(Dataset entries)
● ● ●

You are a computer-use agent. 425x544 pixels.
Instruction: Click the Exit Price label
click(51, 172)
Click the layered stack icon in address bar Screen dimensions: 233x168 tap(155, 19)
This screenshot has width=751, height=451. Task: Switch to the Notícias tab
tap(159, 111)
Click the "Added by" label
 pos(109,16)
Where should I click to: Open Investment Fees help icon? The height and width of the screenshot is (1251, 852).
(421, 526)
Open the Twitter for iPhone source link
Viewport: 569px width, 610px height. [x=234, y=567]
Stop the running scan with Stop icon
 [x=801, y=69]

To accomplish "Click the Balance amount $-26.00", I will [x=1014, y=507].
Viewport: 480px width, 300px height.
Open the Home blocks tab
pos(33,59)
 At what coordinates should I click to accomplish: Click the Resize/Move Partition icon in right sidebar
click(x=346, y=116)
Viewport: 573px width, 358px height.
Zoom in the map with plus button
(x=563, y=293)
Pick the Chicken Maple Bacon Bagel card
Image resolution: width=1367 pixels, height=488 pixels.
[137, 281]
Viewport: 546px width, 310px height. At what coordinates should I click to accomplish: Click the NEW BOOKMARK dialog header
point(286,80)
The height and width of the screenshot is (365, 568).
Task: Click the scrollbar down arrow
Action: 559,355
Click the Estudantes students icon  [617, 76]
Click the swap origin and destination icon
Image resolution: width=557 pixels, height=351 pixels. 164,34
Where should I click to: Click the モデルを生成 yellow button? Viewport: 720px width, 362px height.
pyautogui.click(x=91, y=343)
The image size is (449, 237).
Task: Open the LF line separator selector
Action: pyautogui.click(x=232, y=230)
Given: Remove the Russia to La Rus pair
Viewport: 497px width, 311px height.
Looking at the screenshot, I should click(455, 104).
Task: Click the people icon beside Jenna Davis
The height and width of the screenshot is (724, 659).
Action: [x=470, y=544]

● ● ●

=== Task prompt ===
Nothing in the entries should be left out; please reproduce them all exactly.

=== Response area ===
You are a computer-use agent. 425x544 pixels.
Instruction: Click the Exit Price label
click(51, 172)
Click the layered stack icon in address bar Screen dimensions: 233x168 tap(155, 19)
This screenshot has width=751, height=451. Task: Switch to the Notícias tab
tap(159, 111)
Click the "Added by" label
 pos(109,16)
Where should I click to: Open Investment Fees help icon? The height and width of the screenshot is (1251, 852).
(421, 526)
Open the Twitter for iPhone source link
Viewport: 569px width, 610px height. [x=234, y=567]
Stop the running scan with Stop icon
 [x=801, y=69]

To accomplish "Click the Balance amount $-26.00", I will [x=1014, y=507].
Viewport: 480px width, 300px height.
Open the Home blocks tab
pos(33,59)
 At what coordinates should I click to accomplish: Click the Resize/Move Partition icon in right sidebar
click(x=346, y=116)
Viewport: 573px width, 358px height.
Zoom in the map with plus button
(x=563, y=293)
Pick the Chicken Maple Bacon Bagel card
Image resolution: width=1367 pixels, height=488 pixels.
[137, 281]
Viewport: 546px width, 310px height. At what coordinates should I click to accomplish: Click the NEW BOOKMARK dialog header
point(286,80)
The height and width of the screenshot is (365, 568).
Task: Click the scrollbar down arrow
Action: 559,355
Click the Estudantes students icon  [617, 76]
Click the swap origin and destination icon
Image resolution: width=557 pixels, height=351 pixels. 164,34
Where should I click to: Click the モデルを生成 yellow button? Viewport: 720px width, 362px height.
pyautogui.click(x=91, y=343)
The image size is (449, 237).
Task: Open the LF line separator selector
Action: pyautogui.click(x=232, y=230)
Given: Remove the Russia to La Rus pair
Viewport: 497px width, 311px height.
Looking at the screenshot, I should click(455, 104).
Task: Click the people icon beside Jenna Davis
The height and width of the screenshot is (724, 659).
Action: [x=470, y=544]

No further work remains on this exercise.